===== RECORDED INFORMATION

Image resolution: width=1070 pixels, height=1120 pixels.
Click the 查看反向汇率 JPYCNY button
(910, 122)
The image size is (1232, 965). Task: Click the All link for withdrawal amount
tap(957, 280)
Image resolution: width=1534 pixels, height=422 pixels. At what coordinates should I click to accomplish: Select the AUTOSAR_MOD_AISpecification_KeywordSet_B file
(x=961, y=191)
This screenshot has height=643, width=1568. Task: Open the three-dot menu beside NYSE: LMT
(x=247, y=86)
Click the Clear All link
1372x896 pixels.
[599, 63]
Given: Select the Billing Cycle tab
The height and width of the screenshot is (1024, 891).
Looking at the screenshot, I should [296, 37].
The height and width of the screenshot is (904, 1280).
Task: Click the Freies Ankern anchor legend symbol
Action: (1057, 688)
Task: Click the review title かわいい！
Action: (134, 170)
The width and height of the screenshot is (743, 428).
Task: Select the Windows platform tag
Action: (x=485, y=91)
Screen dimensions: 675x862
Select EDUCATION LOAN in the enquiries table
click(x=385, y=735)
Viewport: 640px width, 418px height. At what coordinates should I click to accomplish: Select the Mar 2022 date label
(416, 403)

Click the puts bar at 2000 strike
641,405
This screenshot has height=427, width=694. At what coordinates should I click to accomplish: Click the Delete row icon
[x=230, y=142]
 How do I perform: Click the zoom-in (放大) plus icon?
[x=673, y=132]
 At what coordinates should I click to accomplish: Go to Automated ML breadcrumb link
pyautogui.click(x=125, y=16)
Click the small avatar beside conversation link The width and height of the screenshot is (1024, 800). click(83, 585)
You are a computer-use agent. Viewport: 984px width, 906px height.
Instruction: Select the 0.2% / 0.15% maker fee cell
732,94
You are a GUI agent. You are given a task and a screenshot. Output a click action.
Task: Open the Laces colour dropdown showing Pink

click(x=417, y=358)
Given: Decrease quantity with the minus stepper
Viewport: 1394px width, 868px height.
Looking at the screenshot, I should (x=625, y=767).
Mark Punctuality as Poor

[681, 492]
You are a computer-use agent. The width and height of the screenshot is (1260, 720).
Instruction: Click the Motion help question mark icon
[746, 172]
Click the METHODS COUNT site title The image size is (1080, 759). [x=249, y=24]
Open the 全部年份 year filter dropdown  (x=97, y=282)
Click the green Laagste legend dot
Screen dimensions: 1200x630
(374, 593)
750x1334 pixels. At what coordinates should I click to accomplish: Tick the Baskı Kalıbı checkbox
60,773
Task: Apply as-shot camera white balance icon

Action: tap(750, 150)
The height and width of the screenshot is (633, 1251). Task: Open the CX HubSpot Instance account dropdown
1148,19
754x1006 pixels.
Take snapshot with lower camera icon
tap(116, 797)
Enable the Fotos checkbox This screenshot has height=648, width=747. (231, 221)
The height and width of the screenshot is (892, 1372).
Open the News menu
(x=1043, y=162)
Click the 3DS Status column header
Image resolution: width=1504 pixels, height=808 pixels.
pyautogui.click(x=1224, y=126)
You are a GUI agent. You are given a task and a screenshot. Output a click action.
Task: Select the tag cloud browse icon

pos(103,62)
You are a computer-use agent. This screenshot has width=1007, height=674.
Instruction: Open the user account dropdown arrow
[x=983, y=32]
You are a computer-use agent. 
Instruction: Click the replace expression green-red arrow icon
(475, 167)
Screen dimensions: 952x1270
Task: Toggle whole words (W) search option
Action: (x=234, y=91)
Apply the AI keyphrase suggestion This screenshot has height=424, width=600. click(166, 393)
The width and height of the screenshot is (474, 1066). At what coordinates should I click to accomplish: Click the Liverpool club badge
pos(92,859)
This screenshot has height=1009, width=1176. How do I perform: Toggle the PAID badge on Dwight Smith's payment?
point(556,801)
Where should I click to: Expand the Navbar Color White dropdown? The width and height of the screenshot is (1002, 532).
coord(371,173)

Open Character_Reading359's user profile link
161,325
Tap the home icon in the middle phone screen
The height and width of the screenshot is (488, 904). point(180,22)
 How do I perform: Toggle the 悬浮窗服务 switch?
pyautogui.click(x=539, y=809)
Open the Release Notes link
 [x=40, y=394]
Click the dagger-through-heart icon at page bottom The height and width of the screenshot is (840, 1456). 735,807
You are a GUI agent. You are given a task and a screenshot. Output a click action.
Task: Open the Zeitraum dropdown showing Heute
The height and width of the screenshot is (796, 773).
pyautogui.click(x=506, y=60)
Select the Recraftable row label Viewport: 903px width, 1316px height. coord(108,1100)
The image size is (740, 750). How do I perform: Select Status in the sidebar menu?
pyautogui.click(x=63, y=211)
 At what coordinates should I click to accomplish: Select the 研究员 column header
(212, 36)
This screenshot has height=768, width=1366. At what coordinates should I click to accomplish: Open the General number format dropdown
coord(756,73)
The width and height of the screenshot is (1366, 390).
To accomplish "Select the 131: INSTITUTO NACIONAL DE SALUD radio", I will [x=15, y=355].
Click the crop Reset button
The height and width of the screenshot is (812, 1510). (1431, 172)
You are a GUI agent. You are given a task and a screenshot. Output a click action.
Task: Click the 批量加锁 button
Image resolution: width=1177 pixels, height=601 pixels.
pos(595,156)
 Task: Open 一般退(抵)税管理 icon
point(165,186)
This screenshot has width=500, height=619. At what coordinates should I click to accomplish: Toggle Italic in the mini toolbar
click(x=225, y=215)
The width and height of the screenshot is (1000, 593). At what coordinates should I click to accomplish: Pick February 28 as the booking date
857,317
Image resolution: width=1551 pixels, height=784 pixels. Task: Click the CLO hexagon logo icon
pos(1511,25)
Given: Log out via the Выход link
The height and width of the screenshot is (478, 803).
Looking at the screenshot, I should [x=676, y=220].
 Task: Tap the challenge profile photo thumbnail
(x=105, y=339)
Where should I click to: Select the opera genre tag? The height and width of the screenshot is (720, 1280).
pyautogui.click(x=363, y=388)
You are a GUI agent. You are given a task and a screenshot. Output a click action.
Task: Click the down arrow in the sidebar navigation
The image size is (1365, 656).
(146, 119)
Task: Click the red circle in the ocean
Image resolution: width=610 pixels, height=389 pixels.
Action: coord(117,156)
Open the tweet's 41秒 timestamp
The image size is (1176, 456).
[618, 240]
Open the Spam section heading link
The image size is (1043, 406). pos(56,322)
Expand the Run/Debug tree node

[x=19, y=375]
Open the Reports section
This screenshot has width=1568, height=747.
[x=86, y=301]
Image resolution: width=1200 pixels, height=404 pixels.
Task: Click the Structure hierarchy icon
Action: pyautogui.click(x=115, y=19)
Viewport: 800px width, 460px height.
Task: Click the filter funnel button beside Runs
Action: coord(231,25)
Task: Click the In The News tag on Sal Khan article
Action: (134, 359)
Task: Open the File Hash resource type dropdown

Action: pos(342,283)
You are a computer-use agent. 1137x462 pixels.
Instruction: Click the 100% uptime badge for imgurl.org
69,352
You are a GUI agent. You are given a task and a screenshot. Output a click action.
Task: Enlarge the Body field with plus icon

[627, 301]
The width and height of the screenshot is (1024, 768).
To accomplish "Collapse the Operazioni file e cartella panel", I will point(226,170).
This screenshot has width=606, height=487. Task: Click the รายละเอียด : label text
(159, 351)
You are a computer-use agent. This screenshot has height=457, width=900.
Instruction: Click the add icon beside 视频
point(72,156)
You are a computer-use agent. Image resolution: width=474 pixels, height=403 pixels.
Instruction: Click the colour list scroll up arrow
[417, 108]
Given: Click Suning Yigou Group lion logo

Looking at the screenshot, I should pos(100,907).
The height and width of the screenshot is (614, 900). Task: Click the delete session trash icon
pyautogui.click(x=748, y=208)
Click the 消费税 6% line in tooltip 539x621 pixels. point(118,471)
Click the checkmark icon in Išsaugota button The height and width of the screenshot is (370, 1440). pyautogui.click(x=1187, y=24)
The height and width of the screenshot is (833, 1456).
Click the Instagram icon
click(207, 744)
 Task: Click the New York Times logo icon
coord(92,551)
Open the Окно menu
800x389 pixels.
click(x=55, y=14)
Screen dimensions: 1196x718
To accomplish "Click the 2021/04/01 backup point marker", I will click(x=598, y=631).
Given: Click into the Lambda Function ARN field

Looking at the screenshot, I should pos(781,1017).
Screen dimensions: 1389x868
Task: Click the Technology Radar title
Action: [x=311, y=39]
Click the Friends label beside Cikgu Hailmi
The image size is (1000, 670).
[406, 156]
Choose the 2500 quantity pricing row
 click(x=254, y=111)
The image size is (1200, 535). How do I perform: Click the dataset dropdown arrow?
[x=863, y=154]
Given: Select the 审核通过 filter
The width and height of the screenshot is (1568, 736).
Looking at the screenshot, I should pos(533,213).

==========

EXERCISE DESCRIPTION => Retype exactly, and only, the lines above from the one where "Task: Open the Zeitraum" occurs up to and including the one where "The width and height of the screenshot is (1366, 390)." occurs.

SOLUTION TO THIS EXERCISE =>
Task: Open the Zeitraum dropdown showing Heute
The height and width of the screenshot is (796, 773).
pyautogui.click(x=506, y=60)
Select the Recraftable row label Viewport: 903px width, 1316px height. coord(108,1100)
The image size is (740, 750). How do I perform: Select Status in the sidebar menu?
pyautogui.click(x=63, y=211)
 At what coordinates should I click to accomplish: Select the 研究员 column header
(212, 36)
This screenshot has height=768, width=1366. At what coordinates should I click to accomplish: Open the General number format dropdown
coord(756,73)
The width and height of the screenshot is (1366, 390).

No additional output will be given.